[Try it]: Render the items from the line containing "At what (x,y)" through the end of the items as a Markdown table with the columns Row and Text, one numbered row per line, with blank lines skipped and the pictures left out.

[Source information]:
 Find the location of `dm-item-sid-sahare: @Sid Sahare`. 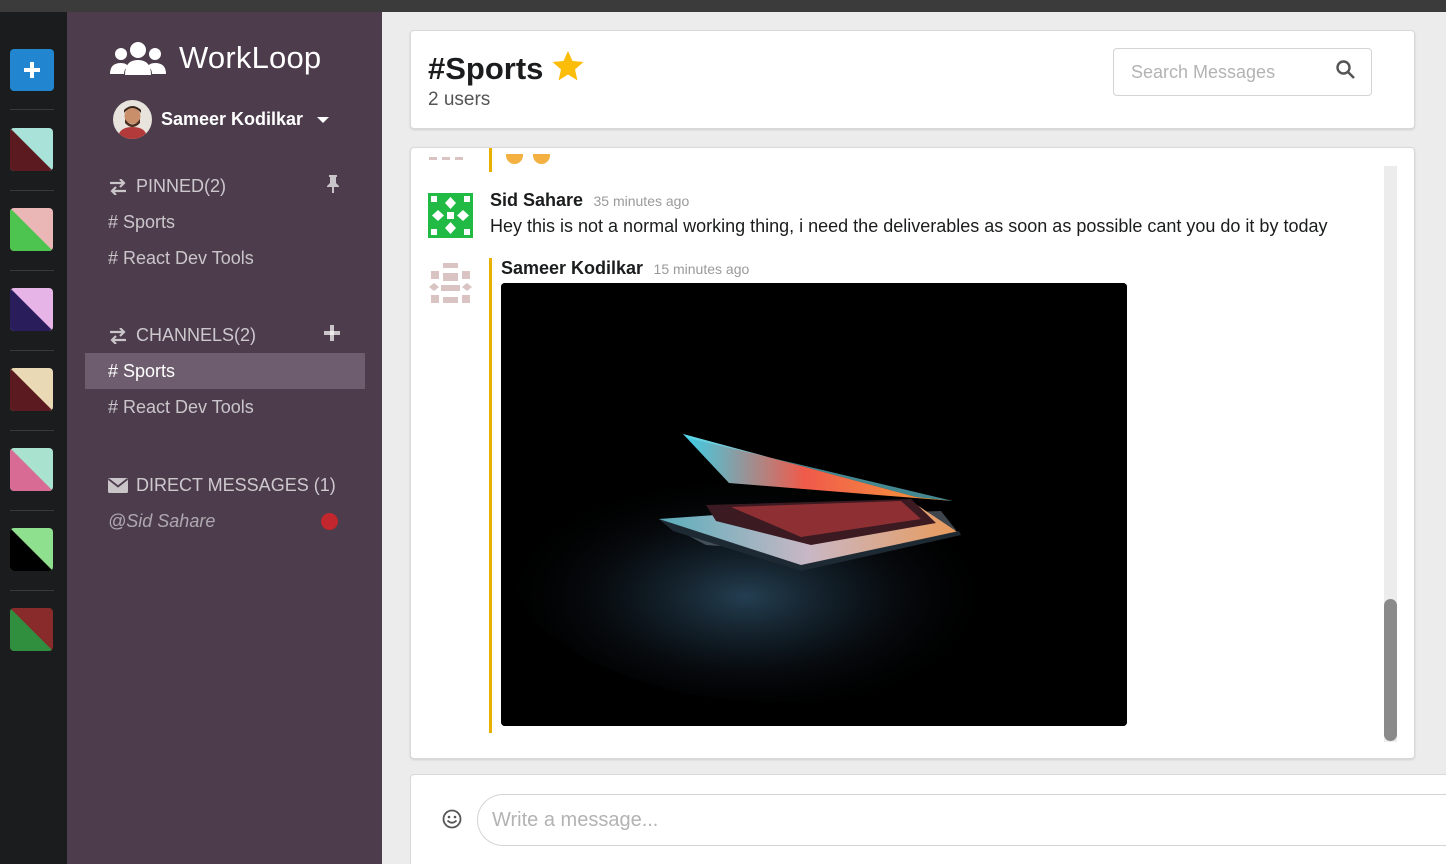

dm-item-sid-sahare: @Sid Sahare is located at coordinates (225, 521).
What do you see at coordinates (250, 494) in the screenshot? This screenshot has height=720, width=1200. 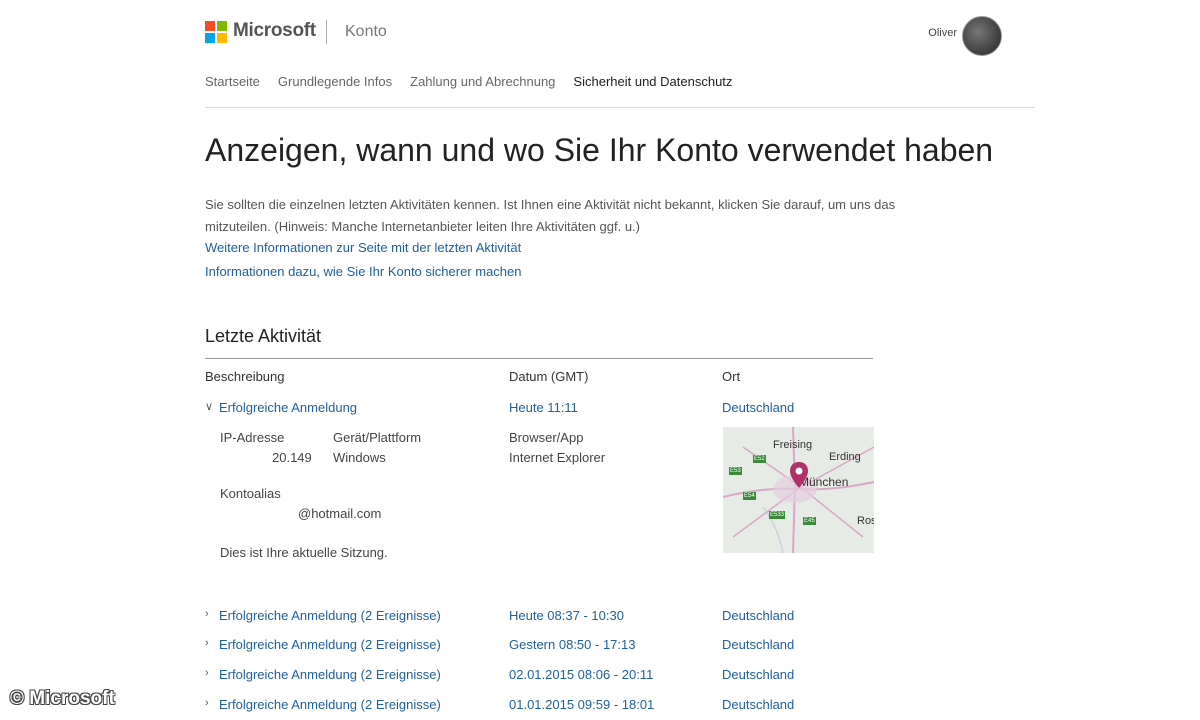 I see `alias-label: Kontoalias` at bounding box center [250, 494].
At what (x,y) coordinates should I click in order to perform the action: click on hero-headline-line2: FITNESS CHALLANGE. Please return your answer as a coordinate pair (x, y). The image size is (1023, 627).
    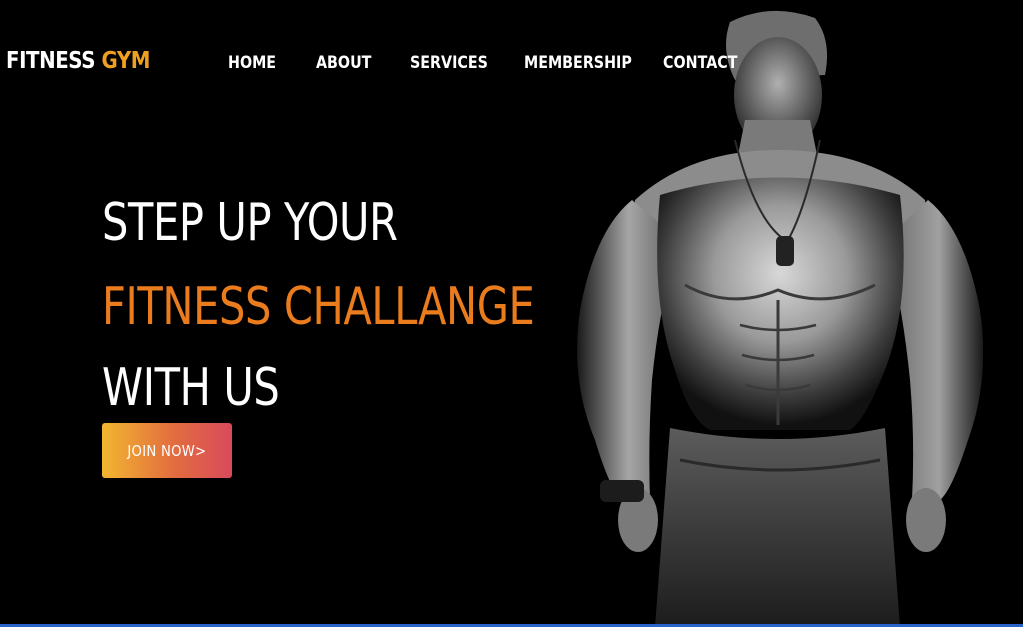
    Looking at the image, I should click on (318, 307).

[Final answer]:
| Row | Text |
|---|---|
| 1 | At what (x,y) coordinates should I click in order to perform the action: click on hero-headline-line2: FITNESS CHALLANGE. Please return your answer as a coordinate pair (x, y). The image size is (1023, 627). |
| 2 |     Looking at the image, I should click on (318, 307). |